“The Gods above and below are mirrors of each other. Monks and ascetics ascend to enlightenment to reach a realm far holier and divine above our plane. Essentially, they remove the things that burden them, of which includes sin. The Gods below however, are those that chose to descend and go deeper to taint themselves. They fall into a deep endless darkness that has no bottom. Both sides are the same, an infinity of progression or regression.”
-Sisterhood of blood and sacrifice
Lodur
Lodur and Rob found a doorway after knocking a shelf filled with pearls and pearl accessories to the ground. They could hear screeching and squelching sounds a few paces away, so they went inside the creepy dark brick doorway to avoid whatever chaos was behind them. He felt drawn to the ominous doorway, as if something was calling him closer.
Lodur closed the thick door. The large monstrosity rammed itself making a loud thud as it repeatedly did so from behind the reinforced wood. He scratches his wounds.
Rob tried to light a match, but it was too wet so it just snapped in half.

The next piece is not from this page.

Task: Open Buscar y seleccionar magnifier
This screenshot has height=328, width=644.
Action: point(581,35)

He tried lighting one again, and again, and again. All were soaking wet from sweat. This made his friend stomp in anger.
“God dammit it’s so dark in here! God dammit, this God damn place is getting God damn weirder every God damn minute we spend here. God damn!” Rob cursed in anger.
Beelza
Several continuous thunder strikes raged outside. The lightning webbed out and fried any airborne fly beasts. She was currently carrying knives to start a really blasphemous ritual when all of a sudden the sky was filled with a raging thunder storm. Fortunately her iron mortar and pestle floated beside her and acted as a lightning rod.

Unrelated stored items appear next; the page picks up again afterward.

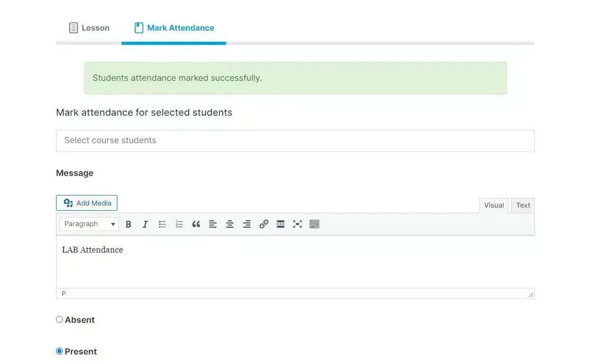Apply italic formatting
Screen dimensions: 592x364
point(145,223)
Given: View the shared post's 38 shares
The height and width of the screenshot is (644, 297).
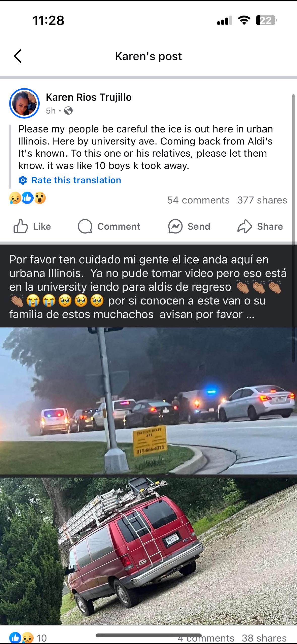Looking at the screenshot, I should pyautogui.click(x=264, y=638).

“What the fuck was that?!” Knives and Beelza both exclaimed.
Lodur
“Hey dude calm down, it’s alright. I’m here with you, so it’s probably not all bad.” Lodur said to his friend. “And besides, down here we’re probably safe from harm. I don’t see any of the undead here anyway.”

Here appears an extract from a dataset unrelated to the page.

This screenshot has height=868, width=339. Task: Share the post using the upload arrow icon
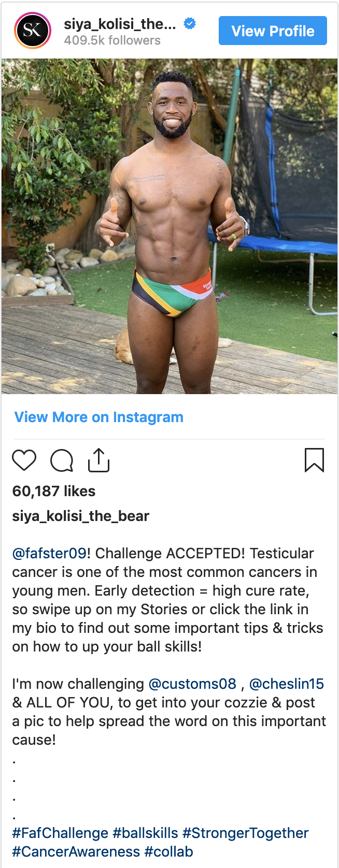click(98, 460)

“Haaah, I suppose you’re right. It’s just that I’m not a big fan of darkness and all that. Death and witchcraft I can tolerate, but darkness is just horrible. Reminds me of my siblings honestly.” Rob tried to pat down any other spare matches he had.
“You have siblings?”
“Yup, I got my eldest sister, Pilfer, my eldest brother, Steal, my second sister, Plunder, my second brother, Burgle, then there’s me, my younger brother, Pluck, and the youngest, Michelle.”
Lodur refused to say anything. He was biting his lips and summoning every ounce of willpower he could muster. If he says something, he had no doubts that Rob would probably stab him in the kidneys. Lodur might not have experience with a family, being an orphan and all, but even he knew that this was probably child abuse. He scratches his wounds.
“Aha!” Rob lit the match and Lodur turned some dust into a runner bird, a species of birds with very, very flammable feathers. They are pretty small, so he could hold it like a torch. He held one up and Rob lit it like a flesh torch.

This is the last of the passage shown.